Aim: To compare up to 7.5-year clinical and patient-reported outcomes of implant sites previously augmented using a volume-stable collagen matrix (VCMX) or connective tissue graft (SCTG) in the esthetic zone. Methods: The original randomized controlled trial (RCT) enrolled 20 patients who received soft tissue augmentation with VCMX or SCTG at single implant sites. Clinical assessments and standardized measurements were performed at baseline after crown insertion (BL) and at 6 months, 1, 3, 5, and 7.5 years. The primary outcome was mucosal thickness. Secondary outcomes included marginal bone levels, probing depth, bleeding on probing, plaque index, pink esthetic score (PES), OHIP-14, and buccal profilometric changes. Group comparisons were performed using mixed-effects and generalized estimating equation (GEE) models, which account for within-patient correlations due to repeated measurements and allow inclusion of all available data without requiring imputation for missing observations.
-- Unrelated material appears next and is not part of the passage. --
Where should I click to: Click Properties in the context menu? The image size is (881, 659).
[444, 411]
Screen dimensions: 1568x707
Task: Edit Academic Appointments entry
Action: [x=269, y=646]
Results: Of the 20 originally recruited patients, 12 were available for re-examination at 7.5 years (five in the SCTG group and seven in the VCMX group). Mucosal thickness at crown delivery ranged from 2 to 4 mm across the study population. Adjusted mean differences (VCMX-SCTG) in mucosal thickness were +0.70 mm at BL, -0.02 mm at 6 months, +0.1 mm at 1 year, +0.1 mm at 3 years, +0.1 mm at 5 years and -0.1 mm at 7.5 years. None of these differences reached statistical significance (p > 0.05). For all secondary outcomes, no statistically significant inter-group differences were detected (p > 0.05) except for BOP at 5 years follow-up. Conclusion: Both augmentation approaches achieved stable peri-implant mucosal dimensions, preserved marginal bone levels, and favorable esthetic and patient-reported outcomes over 7.5 years. Volume-stable collagen matrices might be a viable alternative to SCTG for peri-implant soft-tissue augmentation; however, adequately powered RCTs are needed to confirm these long-term observations.